Lucrecia Moreno Royo
Catedrática de Farmacología y directora de la Cátedra DeCo para el Estudio del Deterioro Cognitivo de la Universidad CEU Cardenal Herrera
Los autores son bastante contundentes respecto a las limitaciones: la mayoría de los estudios utilizan datos de actividad física autorreferida. Hay pocos estudios de alta calidad, los seguimientos largos son escasos, etc. Pero, sobre todo, faltan estudios prospectivos aleatorizados que permitan establecer causalidad.
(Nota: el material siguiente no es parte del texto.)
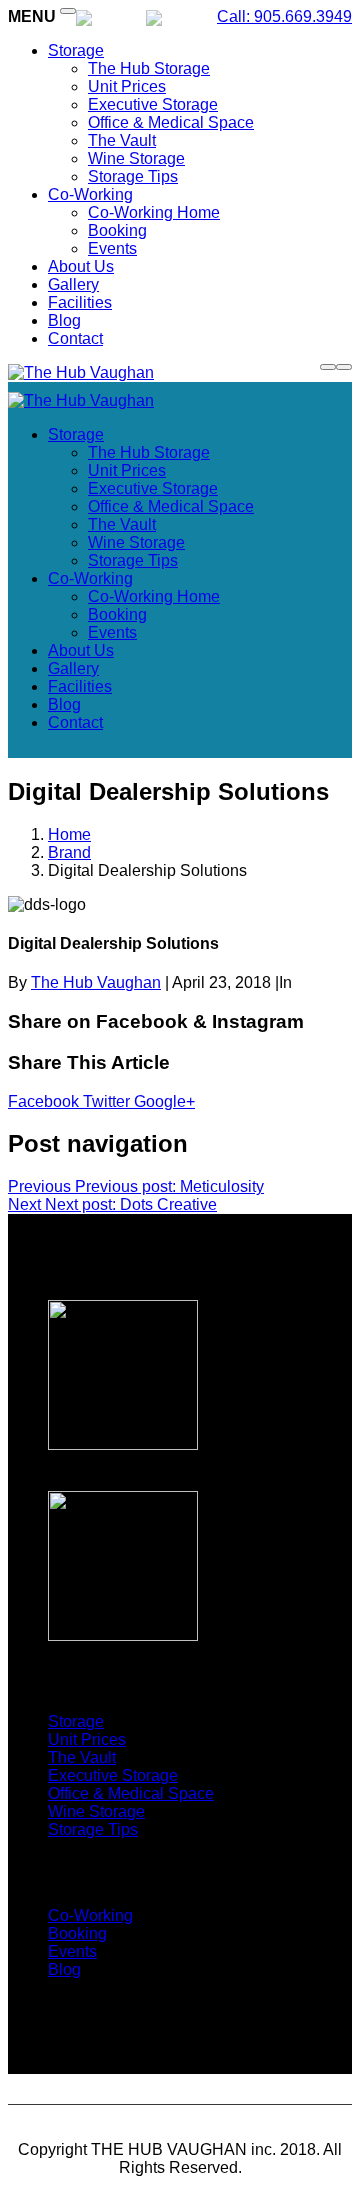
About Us (81, 266)
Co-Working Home (154, 212)
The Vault (122, 140)
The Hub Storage (149, 68)
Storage (76, 50)
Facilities (80, 302)
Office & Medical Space (171, 122)
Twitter (108, 1101)
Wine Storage (136, 158)
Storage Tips (133, 176)
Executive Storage (153, 104)
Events (112, 248)
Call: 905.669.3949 (284, 16)
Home (69, 834)
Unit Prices (127, 86)
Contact (75, 338)
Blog (64, 320)
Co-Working (90, 194)
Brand (69, 852)
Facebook (45, 1101)
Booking (117, 230)
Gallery (73, 284)
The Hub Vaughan (96, 982)
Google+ (164, 1101)
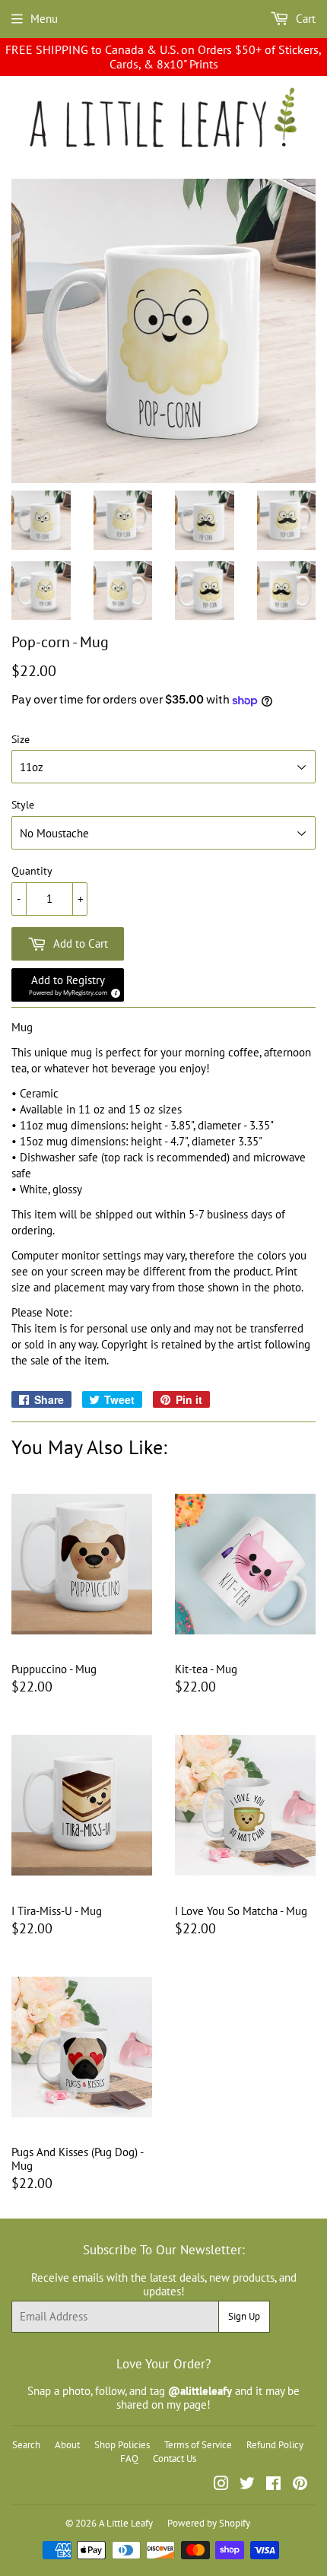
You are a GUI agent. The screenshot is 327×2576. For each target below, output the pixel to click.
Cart (304, 18)
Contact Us (174, 2458)
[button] (67, 985)
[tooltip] (113, 991)
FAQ (129, 2458)
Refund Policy (274, 2444)
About (67, 2444)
Hay mucha evidencia sobre la llamada 'paradoja de la actividad física' y de lo que se concluye en el metaanálisis: a mayor ejercicio total más prevención de demencia y a mayor ocupación física durante la vida laboral, menor prevención (quizás por menor dedicación intelectual; son muchos los años de vida laboral).
En este último punto hay que afinar más y no poner a todos en el mismo saco. La clasificación de la población sobre actividad laboral divide entre trabajos físicos (o manuales) e intelectuales. Yo creo que aquí está el sesgo de solo considerar actividad física o sedentaria y no tener en cuenta la reserva cognitiva o el propósito de la vida. La respuesta la darán los estudios que tengan en cuenta: actividad física, ocupación, reserva cognitiva y estrés laboral conjuntamente. Es muy importante estudiar cómo se interrelacionan todos los aspectos y no mirar de forma aislada cada factor.
El estudio recuerda la importancia de divulgar el conocimiento para que las personas sepan de la importancia de la reserva cognitiva si solo dedicas tu actividad laboral a la parte física y manual. Y viceversa, la importancia del ejercicio físico en la ocupación sedentaria. Y lo más importante, aprender a controlar en ambos casos el estrés laboral y cuidar la salud cerebral.